In the end, this guideline doesn’t give us anything we don’t already have

As our prior work with CDC demonstrated, there is no shortage of clinical practice guidelines, issued by a variety of professional organizations and regulatory bodies, with a variety of patient populations in mind. All of them are consensus guidelines, reflecting primarily the opinions of experienced clinicians because of the paucity of evidence regarding long-term use of opioids to treat chronic pain. The recommendations contained in the existing guidelines vary to some degree, but most of them are consistent with the recommendations in CDC’s draft guideline. So what have we accomplished, if CDC issues another such guideline? In one sense, we will have achieved nothing, because it won’t contribute something new to the discussion. In another sense, though, the potential for unintended negative consequences for people with pain is substantial. Experience with similar clinical practice guidelines has shown that many clinicians treat them as rules, not as guidelines, and that a substantial portion of primary care providers (the stated targets of this guideline) will simply opt to stop prescribing opioids to their patients with chronic pain. What will these people do to address their pain?

Our request

In light of the concerns we have detailed here, we respectfully request that your committee look into CDC’s actions with respect to this guideline development process. We think that questions need to be asked and answered, with respect to: the poor-quality evidence underlying these “strongly recommended” “evidence-based” guidelines; the process of selecting experts to participate in the various groups involved in developing these guidelines; potential sources of undisclosed bias from a variety of sources; the implications of CDC issuing a clinical practice guideline developed without the benefit of appropriate peer review, that could limit access to pain medications for people who benefit from them; and the reasoning behind the lack of transparency and opportunity for comment from the public found in this process.
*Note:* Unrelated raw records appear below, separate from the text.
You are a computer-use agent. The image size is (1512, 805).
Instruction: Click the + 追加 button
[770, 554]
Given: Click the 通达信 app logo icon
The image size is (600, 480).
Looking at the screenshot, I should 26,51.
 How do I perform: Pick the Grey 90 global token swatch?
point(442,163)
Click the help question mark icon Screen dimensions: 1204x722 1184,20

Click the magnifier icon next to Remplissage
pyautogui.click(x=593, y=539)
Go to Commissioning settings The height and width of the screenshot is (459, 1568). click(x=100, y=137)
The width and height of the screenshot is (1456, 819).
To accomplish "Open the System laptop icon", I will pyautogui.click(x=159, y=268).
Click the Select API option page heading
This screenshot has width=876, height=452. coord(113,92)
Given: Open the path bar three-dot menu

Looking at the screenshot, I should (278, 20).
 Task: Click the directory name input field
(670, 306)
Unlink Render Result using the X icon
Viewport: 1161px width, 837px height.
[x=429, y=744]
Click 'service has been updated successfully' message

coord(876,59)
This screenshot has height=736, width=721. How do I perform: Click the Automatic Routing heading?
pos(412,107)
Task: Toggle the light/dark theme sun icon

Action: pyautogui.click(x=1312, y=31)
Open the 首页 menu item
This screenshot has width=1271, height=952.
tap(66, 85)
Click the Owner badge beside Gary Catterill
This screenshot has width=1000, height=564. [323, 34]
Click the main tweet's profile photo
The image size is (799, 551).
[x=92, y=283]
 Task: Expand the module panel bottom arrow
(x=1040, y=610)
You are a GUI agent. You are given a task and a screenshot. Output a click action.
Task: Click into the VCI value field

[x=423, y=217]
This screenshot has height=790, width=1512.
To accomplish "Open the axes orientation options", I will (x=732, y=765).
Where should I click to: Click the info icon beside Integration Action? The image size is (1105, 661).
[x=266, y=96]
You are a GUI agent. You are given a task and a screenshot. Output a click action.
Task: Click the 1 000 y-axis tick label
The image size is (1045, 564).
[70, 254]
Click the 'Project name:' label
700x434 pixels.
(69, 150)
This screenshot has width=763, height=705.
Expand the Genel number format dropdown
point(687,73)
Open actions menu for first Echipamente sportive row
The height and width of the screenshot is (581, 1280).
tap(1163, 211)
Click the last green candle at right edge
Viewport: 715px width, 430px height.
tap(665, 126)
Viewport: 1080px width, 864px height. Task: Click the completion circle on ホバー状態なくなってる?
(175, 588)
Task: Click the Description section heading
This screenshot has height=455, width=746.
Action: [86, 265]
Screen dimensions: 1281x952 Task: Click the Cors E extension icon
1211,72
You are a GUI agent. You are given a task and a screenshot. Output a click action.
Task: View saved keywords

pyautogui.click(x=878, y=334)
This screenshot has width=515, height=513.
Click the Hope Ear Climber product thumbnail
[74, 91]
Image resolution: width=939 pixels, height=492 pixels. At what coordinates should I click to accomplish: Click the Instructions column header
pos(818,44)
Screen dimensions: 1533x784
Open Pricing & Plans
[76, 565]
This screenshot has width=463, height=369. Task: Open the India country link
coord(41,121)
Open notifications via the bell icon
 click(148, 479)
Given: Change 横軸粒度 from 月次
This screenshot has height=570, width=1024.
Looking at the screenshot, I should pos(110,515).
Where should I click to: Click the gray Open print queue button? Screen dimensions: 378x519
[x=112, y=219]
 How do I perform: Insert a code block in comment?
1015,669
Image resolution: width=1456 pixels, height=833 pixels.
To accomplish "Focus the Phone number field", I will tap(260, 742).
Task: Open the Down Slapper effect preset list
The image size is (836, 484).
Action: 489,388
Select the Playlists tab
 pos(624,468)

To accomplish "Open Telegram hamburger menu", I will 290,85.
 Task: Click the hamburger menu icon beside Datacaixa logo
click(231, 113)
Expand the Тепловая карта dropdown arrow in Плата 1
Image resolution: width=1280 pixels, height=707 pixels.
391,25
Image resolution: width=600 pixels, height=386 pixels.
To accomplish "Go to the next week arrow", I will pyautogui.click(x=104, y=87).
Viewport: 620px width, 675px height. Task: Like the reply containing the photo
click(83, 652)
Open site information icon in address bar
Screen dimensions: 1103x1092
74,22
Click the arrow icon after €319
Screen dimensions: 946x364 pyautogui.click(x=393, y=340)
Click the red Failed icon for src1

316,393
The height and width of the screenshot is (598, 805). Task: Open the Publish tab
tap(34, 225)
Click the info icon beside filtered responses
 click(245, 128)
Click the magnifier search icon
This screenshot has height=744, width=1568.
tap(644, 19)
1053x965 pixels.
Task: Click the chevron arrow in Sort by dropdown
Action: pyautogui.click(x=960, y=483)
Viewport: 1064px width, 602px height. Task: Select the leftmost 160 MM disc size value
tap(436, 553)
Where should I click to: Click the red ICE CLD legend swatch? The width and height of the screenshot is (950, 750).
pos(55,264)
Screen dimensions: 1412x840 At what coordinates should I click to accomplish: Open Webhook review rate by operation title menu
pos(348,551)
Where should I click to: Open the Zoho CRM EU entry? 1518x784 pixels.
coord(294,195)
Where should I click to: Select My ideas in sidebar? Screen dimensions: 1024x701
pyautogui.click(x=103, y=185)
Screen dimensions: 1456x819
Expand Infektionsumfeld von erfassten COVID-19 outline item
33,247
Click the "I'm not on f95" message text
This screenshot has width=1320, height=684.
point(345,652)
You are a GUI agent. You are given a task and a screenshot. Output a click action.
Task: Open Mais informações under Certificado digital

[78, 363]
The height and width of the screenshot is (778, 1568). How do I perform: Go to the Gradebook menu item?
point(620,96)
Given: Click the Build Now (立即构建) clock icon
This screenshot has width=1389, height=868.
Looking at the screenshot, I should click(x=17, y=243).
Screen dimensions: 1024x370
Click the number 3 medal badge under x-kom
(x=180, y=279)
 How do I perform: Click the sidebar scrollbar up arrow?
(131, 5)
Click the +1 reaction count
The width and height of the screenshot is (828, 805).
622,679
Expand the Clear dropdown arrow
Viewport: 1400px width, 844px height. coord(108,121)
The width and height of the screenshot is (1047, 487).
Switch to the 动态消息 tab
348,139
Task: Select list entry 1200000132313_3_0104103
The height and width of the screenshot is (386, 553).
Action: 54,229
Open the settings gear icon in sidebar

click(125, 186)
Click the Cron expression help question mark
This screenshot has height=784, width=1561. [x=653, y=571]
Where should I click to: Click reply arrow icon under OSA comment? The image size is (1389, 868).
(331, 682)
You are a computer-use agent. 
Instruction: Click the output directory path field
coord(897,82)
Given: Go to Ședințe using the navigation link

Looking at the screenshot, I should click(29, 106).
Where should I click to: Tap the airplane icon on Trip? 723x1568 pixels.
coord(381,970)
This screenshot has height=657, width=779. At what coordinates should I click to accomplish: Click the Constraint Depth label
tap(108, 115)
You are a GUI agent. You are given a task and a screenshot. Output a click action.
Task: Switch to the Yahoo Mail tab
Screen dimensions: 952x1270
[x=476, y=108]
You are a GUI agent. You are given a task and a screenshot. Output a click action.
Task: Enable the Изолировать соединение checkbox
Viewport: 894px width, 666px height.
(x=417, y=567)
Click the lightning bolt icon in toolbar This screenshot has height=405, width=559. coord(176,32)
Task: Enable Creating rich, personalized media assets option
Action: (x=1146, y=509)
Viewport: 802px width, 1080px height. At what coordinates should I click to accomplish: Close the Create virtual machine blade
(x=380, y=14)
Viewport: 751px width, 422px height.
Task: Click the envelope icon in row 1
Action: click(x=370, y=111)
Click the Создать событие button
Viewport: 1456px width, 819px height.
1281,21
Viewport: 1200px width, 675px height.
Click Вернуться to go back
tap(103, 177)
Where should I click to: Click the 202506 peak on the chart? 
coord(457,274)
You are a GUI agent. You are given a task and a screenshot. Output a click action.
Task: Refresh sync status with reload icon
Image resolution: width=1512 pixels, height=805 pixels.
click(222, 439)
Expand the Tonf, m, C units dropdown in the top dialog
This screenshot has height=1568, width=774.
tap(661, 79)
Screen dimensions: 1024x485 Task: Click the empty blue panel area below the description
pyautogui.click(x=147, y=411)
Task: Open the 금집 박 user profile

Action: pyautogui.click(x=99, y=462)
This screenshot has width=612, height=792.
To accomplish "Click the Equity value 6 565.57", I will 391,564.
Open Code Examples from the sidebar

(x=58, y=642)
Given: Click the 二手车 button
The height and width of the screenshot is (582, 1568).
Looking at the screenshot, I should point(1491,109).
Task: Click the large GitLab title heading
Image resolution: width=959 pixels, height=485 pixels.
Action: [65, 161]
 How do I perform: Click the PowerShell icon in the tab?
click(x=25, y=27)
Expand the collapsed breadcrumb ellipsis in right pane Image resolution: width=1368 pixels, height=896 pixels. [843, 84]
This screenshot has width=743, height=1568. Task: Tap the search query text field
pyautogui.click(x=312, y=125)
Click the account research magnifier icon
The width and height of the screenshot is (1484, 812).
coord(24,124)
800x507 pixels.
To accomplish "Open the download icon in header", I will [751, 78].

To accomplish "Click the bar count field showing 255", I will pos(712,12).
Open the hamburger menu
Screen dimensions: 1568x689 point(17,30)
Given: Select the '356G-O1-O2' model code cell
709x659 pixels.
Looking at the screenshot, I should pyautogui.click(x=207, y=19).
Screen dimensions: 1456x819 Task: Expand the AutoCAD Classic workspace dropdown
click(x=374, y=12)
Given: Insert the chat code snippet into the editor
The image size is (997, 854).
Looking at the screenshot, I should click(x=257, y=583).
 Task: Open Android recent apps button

Unless these questions are adequately addressed, the organizations with clinicians who strive to treat chronic pain, and in fact do so with opioids, will not support them but will, by necessity, be forced to actively oppose them, ensuring that clinicians understand why.

As we mentioned above, we believe that this is a situation in which transparency and robust academic debate will produce the best outcome. We urge you to strongly encourage CDC to withdraw this draft guideline and, should they decide to start over, to engage in a process that is more transparent and inclusive of the needs and views of all clinicians and patients—both those with pain and those who misuse opioid pain relievers.